SOUTH DUNDAS — Our health care system, as started in the 1960’s under initiatives between the provinces and the federal government under Lester B. Pearson, has never been finished. After the initial creation of the system, it has been left to meander along with no clear direction, and as such has deviated from the ideals it was founded on. Now our health care system has become the mechanic’s jalopy, something to be tinkered with, but only if it doesn’t cost more money. If something needs money or attention in the system, we rob Peter to pay Paul to do it. That is not what the goal of our modern system of health care was to be.
When the provincial leaders and the federal government got together and hammered out the details of this system, what was created was only to be the first-part of a broad system of health benefits. Planned initiatives was to include pharmaceutical coverage, and even some form of dental coverage.
Flash forward 50 years to the present, and we have a system that is degrading. Administration costs and bureaucracy are through the roof, taking money from front-line care. Provincial governments are using doctors as straw-men (and women) to promise “fiscal restraint”. A person can go years without finding a family doctor, and the system to get a doctor is so convoluted that it’s easy to see why some get discouraged and quit looking.
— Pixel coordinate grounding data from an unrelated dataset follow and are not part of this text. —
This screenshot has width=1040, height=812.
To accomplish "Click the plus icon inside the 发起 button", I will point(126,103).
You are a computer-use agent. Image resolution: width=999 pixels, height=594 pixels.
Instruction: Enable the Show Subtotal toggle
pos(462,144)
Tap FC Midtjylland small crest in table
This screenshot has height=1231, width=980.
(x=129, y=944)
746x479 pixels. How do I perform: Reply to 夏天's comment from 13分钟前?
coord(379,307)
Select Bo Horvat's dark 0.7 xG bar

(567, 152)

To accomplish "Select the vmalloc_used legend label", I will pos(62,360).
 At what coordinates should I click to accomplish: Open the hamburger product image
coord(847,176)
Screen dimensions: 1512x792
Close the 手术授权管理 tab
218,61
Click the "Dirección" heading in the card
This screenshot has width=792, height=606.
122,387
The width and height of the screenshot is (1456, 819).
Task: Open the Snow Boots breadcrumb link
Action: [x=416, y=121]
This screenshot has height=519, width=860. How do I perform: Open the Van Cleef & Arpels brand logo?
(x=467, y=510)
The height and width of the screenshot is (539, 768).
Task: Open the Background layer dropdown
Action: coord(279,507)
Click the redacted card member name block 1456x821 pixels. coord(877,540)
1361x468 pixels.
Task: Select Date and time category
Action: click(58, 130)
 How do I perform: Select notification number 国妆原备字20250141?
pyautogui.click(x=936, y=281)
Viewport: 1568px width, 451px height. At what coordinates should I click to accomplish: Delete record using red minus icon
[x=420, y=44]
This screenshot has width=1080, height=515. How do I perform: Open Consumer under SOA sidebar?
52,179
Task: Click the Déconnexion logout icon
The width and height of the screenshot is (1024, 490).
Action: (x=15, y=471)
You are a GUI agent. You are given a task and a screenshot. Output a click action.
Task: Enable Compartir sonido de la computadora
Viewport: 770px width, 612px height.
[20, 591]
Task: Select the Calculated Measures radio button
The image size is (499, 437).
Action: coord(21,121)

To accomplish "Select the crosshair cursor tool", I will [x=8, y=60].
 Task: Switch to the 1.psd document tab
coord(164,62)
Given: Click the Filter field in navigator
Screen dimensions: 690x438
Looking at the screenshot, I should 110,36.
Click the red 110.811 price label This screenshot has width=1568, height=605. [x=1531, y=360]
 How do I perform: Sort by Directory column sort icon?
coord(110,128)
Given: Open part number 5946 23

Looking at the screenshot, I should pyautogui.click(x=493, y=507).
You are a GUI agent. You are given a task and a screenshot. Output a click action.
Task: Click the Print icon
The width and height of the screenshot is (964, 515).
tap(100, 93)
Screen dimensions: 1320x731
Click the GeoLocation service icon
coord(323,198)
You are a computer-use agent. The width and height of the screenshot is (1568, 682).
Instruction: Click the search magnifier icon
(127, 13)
Every year, provinces de-list certain services covered to make the budgets balance. Yes some provinces are in better shape than others, but overall the health care system is on life support.
Many argue that we should go the route of the United States and allow user-pay. This writer has thought that too. But what if we did it the other way around, and double-down, go all-in?
A study published in the Canadian Medical Association Journal stated that the costs of implementing a Universal Drug Plan are under one billion dollars per year. The effect it would have on drug costs in this country, would be to cut prices up to 1/5th of what is paid now for many medications. But the real benefit, is that those who financially stretch themselves to pay for medications needed, would have some breathing room in their budget.
Should we also go one step further and have a Universal Dental Plan? Just as medication costs would go down due to a Universal Drug Plan, it stands to reason that dental care would too. It is scientifically proven that poor dental health leads to a host of health issues. Once an issue has reached the point where it is covered by the health care system, it is a far more serious and far more expensive to treat.
According to the Canadian Association of Public Health Dentistry(CAPHD), 62% of Canadians have private dental insurance, which sounds great, except that 38% don’t have any coverage. The CAPHD also states that 53% of people between the ages of 60 and 79 do not have any coverage, and that 50% of lower income adults do not have coverage. Dental coverage is expensive, and like many other things nowadays, tough choices in what family budgets pay for occur.
If we are to continue having a publicly-funded, publicly-run health care system, should it not include the entire spectrum of health care? Should our health care system become more inclusive, focusing on preventative medicine, treating issues before they get bad, and making sure people do not go into considerable debt to pay for medications?
Regular readers know that this writer leans more to a libertarian, small-government way of thinking. But if we are going to have a service that is paid for by the people through taxation, it should be done right, and be inclusive. If we are paying for a Cadillac system, we should not be getting a Pinto in return, a system of bare-minimums.